What would you do if your wedding photographs turned out to be a real dog's breakfast, I mean really, really quite hilariously bad?

Would you smile through the tears, wish the photographer a thousand slow deaths, and then put the album at the top of the wardrobe only to be brought out to give people a giggle at Christmas?

Or would you restage the entire event: the hair, the make-up, the flowers, the carriage, the bridesmaids, the church, for the sole purpose of getting a set of snaps where you didn't look like the Bride of Dracula tying the knot with Godzilla?

Marc and Sylvia Day, of Wakefield, faced this dilemma recently and they went for the restage option, pausing only to first successfully sue the original photographer for making them look a right couple of eejits – headless eejits in some of the photographs – and then they climbed grimly back into their outfits and gave it a whirl one more time.

Would you have done the same? It's a tricky one, isn't it? Well not for me, obviously, I know what I would have done.

Let me give you a clue. That dream where you suddenly realise you're walking down the street and you've forgotten to put on your clothes? I've had a variation on that where I've suddenly realised I'm wearing my old, yellowing wedding dress... truly I have, and if you think you know what deep psychological disturbance that sig-nifies, please keep it to yourself.

(Actually, I was never totally convinced by that dress, in fact I know I should have asked the woman over the road to run me up a copy of that other one I'd seen in the posh shop window instead, so I'm going with that as the explanation.)

Over

But even if I'd loved my dress more than life itself, even if I hadn't looked like a lace curtain billowing my way down the aisle, even if I could have afforded a re-run, I could never have climbed back into it because once it's over, it's over, is my view.

Looking at photographs of a staged reconstruction would have never been the same. They wouldn't have reminded me of the day, with all its highs and lows, including that hour I spent locked outside my parents house in my full regalia until they bothered to turn up with a bloomin' key.

So I would have made do with a few snaps gathered from guests instead, or just put up with the rubbish ones.

Perfect photographs seem more important now though, and the increasing number of photographs taken is one of the defining changes of modern life.

Once, only the big occasions were for recording, the rest was just the humdrum stuff, not worthy of the family camera.

It's different now. Here's a little example of how different: recently, I was driving to Ikea with my daughter when I got myself into a knot on that new roundabout.

Circling it for the second time, I asked Daughter to please concentrate and give a bit of help with the lanes to a mother in difficulty – but she couldn't because she was fully occupied taking a picture of herself on her phone at the time.

She's not abnormal, not really, not that much. People do that all the time now, don't they? Take pictures. Randomly. Anywhere, anytime.

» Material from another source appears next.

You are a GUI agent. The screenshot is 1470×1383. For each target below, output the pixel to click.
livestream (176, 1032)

I'm not sure what I think. Certainly it's a useful tool for a mother trying to keep track of her offspring. Ten minutes on Facebook and you pretty much know who, what, where, when, why and how – plus you've seen the pic.

And the journalist in me likes the idea of recording everyday life, because it can get pretty boring looking at thirty years of Christmas and birthday pics with nothing inbetween, can't it?

But I do wonder how it will go with Generation Click. Will they still be taking photographs of their every move when a typical day involves a morning at the hospital followed by a senior citizens' pub lunch? Will they still be posting pictures on Facebook when the only time they raise a glass is to chase down a blood pressure tablet or the only reason they hug their partner is to lift them out of that low chair?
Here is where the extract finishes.